The Bcl-2 gene, was identified initially in studies of human follicular B-cell lymphoma carrying the translocation t(14-18). This chromosomal translocation results in the overexpression of BCL-2 and inhibition of apoptosis. The antiapoptotic protein MCL-1 is also overexpressed in a number of human malignancies including B-cell lymphoma, and myeloma (Warr and Shore, 2008). Mutations of the proapoptotic proteins are also observed in human cancers. Thus, human Bax was reported to be mutated in colon cancer and hematopoietic malignancies (Meijerink et al, 1998; Rampino et al, 1997). Loss of CASP8 expression because of hypermethylation of its promoter has been observed in human neuroblastomas with N-MYC amplification, small cell lung carcinoma, and in relapsed glioblastoma multiforme. Inactivation of human Casp8 by somatic mutations is observed in hepatocellular carcinomas and advanced gastric cancer (Fulda, 2009). In addition to cancer development, loss of CASP8 is also reported to promote metastasis of neuroblastoma.

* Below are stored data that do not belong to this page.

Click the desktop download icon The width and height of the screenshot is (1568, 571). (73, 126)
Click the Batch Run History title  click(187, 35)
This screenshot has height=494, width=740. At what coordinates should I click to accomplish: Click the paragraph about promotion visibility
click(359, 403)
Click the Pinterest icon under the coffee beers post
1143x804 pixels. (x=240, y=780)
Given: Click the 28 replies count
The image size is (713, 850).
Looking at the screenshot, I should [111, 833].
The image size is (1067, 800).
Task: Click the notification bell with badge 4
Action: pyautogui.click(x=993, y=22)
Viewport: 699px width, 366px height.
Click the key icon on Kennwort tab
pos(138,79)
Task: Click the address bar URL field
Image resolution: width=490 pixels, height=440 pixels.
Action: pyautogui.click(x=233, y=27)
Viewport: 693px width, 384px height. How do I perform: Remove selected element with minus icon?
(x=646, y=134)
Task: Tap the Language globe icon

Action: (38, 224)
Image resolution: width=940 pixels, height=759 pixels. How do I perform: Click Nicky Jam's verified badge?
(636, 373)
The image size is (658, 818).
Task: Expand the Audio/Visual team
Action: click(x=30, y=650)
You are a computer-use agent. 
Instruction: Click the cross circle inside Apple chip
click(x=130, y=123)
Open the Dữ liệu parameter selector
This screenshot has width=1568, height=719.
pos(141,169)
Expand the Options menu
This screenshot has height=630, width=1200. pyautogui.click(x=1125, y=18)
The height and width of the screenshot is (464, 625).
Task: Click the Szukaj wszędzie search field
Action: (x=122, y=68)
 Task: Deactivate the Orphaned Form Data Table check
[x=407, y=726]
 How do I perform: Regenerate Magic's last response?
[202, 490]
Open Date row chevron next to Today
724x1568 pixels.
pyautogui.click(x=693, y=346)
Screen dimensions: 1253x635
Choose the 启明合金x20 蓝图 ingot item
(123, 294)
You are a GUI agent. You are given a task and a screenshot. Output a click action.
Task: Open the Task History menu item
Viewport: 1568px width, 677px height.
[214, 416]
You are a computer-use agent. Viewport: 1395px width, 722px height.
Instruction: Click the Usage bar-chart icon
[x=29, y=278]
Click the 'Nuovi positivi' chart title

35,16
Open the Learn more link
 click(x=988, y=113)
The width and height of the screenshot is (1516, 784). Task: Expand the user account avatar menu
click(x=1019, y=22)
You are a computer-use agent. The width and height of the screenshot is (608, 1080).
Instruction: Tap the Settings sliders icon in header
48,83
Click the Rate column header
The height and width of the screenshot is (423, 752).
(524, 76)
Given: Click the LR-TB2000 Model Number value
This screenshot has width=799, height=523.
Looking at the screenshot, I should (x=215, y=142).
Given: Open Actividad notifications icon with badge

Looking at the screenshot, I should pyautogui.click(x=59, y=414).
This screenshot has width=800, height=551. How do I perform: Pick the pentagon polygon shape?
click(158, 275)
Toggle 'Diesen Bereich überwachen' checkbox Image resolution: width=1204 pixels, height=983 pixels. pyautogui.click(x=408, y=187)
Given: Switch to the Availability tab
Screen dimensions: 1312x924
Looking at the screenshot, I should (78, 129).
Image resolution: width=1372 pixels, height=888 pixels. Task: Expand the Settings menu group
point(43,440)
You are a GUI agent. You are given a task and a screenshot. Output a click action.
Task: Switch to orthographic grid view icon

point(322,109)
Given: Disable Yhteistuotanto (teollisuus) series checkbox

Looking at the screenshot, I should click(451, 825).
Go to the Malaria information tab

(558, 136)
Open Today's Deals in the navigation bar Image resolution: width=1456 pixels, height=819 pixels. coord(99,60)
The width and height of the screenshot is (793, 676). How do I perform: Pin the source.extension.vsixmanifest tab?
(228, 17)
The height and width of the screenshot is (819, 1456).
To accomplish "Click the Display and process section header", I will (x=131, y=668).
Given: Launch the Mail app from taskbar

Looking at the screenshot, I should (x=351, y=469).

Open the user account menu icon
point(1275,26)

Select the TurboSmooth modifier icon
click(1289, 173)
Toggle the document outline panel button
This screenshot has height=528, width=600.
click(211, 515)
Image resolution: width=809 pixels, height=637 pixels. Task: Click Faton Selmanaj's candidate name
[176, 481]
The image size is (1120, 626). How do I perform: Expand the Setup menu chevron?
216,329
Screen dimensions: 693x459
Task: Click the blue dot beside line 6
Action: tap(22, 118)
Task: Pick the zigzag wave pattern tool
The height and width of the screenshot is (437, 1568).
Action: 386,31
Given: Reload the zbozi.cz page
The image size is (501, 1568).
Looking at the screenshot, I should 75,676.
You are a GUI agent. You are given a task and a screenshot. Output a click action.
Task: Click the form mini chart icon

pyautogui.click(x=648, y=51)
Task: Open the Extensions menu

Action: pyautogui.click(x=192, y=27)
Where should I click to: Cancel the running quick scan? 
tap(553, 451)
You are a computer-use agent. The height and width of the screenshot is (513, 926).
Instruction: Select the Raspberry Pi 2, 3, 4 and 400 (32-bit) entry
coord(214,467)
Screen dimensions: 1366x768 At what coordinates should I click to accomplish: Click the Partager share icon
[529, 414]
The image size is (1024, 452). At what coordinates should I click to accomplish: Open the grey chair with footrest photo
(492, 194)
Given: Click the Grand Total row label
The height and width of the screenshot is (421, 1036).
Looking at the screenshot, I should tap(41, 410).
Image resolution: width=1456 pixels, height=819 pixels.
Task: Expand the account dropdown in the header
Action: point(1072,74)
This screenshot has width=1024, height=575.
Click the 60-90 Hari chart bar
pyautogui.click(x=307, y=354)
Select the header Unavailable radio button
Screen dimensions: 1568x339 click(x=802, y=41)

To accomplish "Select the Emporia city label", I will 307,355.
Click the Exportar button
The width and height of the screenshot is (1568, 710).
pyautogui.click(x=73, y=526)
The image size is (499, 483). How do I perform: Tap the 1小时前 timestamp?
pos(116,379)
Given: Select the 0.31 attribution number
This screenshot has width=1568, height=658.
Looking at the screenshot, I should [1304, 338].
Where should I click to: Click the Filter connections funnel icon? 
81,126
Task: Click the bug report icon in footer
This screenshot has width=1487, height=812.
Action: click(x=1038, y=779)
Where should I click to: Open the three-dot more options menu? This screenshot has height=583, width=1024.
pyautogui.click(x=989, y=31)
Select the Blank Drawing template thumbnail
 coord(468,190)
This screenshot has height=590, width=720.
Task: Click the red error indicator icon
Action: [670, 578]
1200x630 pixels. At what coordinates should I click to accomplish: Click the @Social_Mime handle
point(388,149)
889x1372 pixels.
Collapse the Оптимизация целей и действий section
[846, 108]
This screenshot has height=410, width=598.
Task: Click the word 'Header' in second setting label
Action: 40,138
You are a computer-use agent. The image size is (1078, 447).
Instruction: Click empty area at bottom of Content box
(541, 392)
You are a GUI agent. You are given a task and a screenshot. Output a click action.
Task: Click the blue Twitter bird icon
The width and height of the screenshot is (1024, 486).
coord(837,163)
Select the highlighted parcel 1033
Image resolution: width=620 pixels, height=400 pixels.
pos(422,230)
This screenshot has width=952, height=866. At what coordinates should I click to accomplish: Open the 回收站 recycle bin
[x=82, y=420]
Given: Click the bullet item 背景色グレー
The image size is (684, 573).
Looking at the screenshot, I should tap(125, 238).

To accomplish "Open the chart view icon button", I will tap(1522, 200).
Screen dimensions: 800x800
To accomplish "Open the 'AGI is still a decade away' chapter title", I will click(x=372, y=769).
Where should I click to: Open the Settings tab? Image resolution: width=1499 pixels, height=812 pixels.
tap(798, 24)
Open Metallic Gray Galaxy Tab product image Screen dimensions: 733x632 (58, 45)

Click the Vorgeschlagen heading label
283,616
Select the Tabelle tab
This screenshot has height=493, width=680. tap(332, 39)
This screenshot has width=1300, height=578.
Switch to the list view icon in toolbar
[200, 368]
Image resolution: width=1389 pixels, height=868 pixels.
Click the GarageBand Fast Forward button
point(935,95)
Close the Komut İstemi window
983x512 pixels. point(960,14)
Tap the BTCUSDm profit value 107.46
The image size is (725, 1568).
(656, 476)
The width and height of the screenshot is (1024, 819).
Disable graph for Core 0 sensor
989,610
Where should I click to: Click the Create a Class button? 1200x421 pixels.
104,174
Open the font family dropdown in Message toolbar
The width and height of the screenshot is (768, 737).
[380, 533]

Studies of mouse models have confirmed the important role apoptosis plays in suppressing cancer. Transgenic mice overexpressing BCL-2 in lymphocytes develop lymphomas (McDonnell and Korsmeyer, 1991) and risk for lymphoma was also increased in transgenic mice overexpressing MCL-1 in hematopoietic and lymphoid tissues (Zhou et al, 2001). BCL-2 inhibits c-MYC–induced apoptosis and, consequently, transgenic mice overexpressing both BCL-2 and c-MYC in B-cell lineages (Strasser et al, 1990) or mammary glands (Jager et al, 1997) display elevated cancer risk compared to c-Myc transgenic mice. c-MYC–induced tumorigenesis is also promoted by the overexpression of the antiapoptotic proteins BCL-XL and MCL-1 (Campbell et al, 2010; Cheung et al, 2004).
Radiation and most chemotherapeutic agents (eg, platinum derivatives) used in the clinic trigger the death of tumors. There is a continous effort to generate novel compounds to modulate cell death, particularly apoptosis, and improve the response of cancer patients to therapies (Ashkenazi, 2008 #991; Davids, 2012 #990). Some of these compounds are currently in clinical trials as single agents or in combination with other chemotherapeutic drugs. Compounds that activate the death receptor pathway include agonists and human monoclonal antibodies to proapoptotic receptors DR4 and DR5 and their ligand APO2L/TRAIL. Radiation and most chemotherapeutic agents kill through activation of the mitochondrial apoptotic pathway; therefore, significant efforts have been made to identify compounds to activate this pathway. Approaches have been designed to inhibit the prosurvival members of BCL-2 family or activate its pro-apoptotic members. This is exemplified by the small molecule BH3 mimetic ABT-737, and the closely related and orally bioavailable ABT-263. These compounds bind to BCL-2, BCL-X, and BCL-W and kill tumors by displacing pro-apoptotic proteins from BCL-2. Promising results have been obtained with ABT-263, and several clinical trials are underway to assess therapeutic benefit of its combination with standard anti-cancer agents.
In addition to promoting development of a number of diseases, including neurodegenerative diseases and immune disorders, defective apoptosis also promotes cancer development. Mechanisms that lead to cell death or survival can be targeted to improve cancer therapy.